About 7km outside Mogadishu in what was formerly a largely rural area, new homes are springing up, with almost 50 houses now ready on an estate, builders said.
It was a “great honor” to back the estimated US$20 million project, Salaam Somali Bank official Mohamed Abdullahi Ali said.
Construction began early last year and the project was touted as offering commercial returns and helping rebuild the nation.
“It is a new neighborhood for all Somalis to buy affordable homes, by leaving the densely populated neighborhoods of Mogadishu, and to come and stay with families here,” Ali said.
“According to our plan, we are going to build 500 homes that can cover the residential needs for 500 families in the first stage and then will construct more houses,” he said.
Tens of thousands of people forced to flee their homes still live in plastic and rag shelters in the capital — sometimes in the ruins of war-shattered buildings — and more than 1 million people are still in need of emergency aid in a nation ravaged by famine in 2011, the UN said.
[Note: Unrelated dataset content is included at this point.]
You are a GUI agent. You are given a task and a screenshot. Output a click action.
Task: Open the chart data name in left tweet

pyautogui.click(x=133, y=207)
Car bombs and assassinations are still common and 22,000 African Union soldier fights alongside the Somalian Army to protect the internationally backed government from attacks by the militant group al-Shabaab.
The streets in the new estate offer a very different vision of Mogadishu.
Those returning to Somalia — including investors wanting to start new businesses in their homeland — said the Daru Salaam estate offers them a more secure place to live.
“I came back to this city to buy a new home in Daru Salaam neighborhood... the houses are well built,” said Abdiqadar Jimale Roble, 34, who grew up in Sweden from the age of 12 after Somalia spiraled into civil war in the early 1990s.
“I have been out of Somalia for long time but I came back because everybody needs his country — and the country is making much progress,” Roble said. “I had to take part in that progress, and everybody should have a house in his country.”
For those returning with dollars earned abroad, the estate reflects the possible profits to be made even in a still dangerous nation.
Sadia Sheikh Ahmed, who also grew up in Sweden after fleeing Somalia, said she had helped her relatives abroad buy property.
“Initially we wanted to buy two houses, but now we and our relatives have bought eight homes, scheduled to be completed soon,” she said.
A two-floor house can cost about US$130,000, while a more simple bungalow is worth about US$70,000.
Those are hefty sums in one of the poorest nation in the world, with a GDP per capita of only US$284, according to the World Bank, against a sub-Saharan Africa average of US$1,300.
Development indicators are “among the lowest in the world,” the World Bank said, adding that the Horn of Africa nation is “heavily dependent” on aid and remittances.
More than 308,000 children are acutely malnourished, according to the UN Office for the Coordination of Humanitarian Affairs.
“After more than two decades of violence and political instability, Somalia is on a positive trajectory,” the office said, while warning the “promising trend” takes place amid a “precarious” humanitarian and security situation.
“Humanitarian needs remain vast and Somalia’s humanitarian crisis remains among the largest and most complex in the world,” the office added.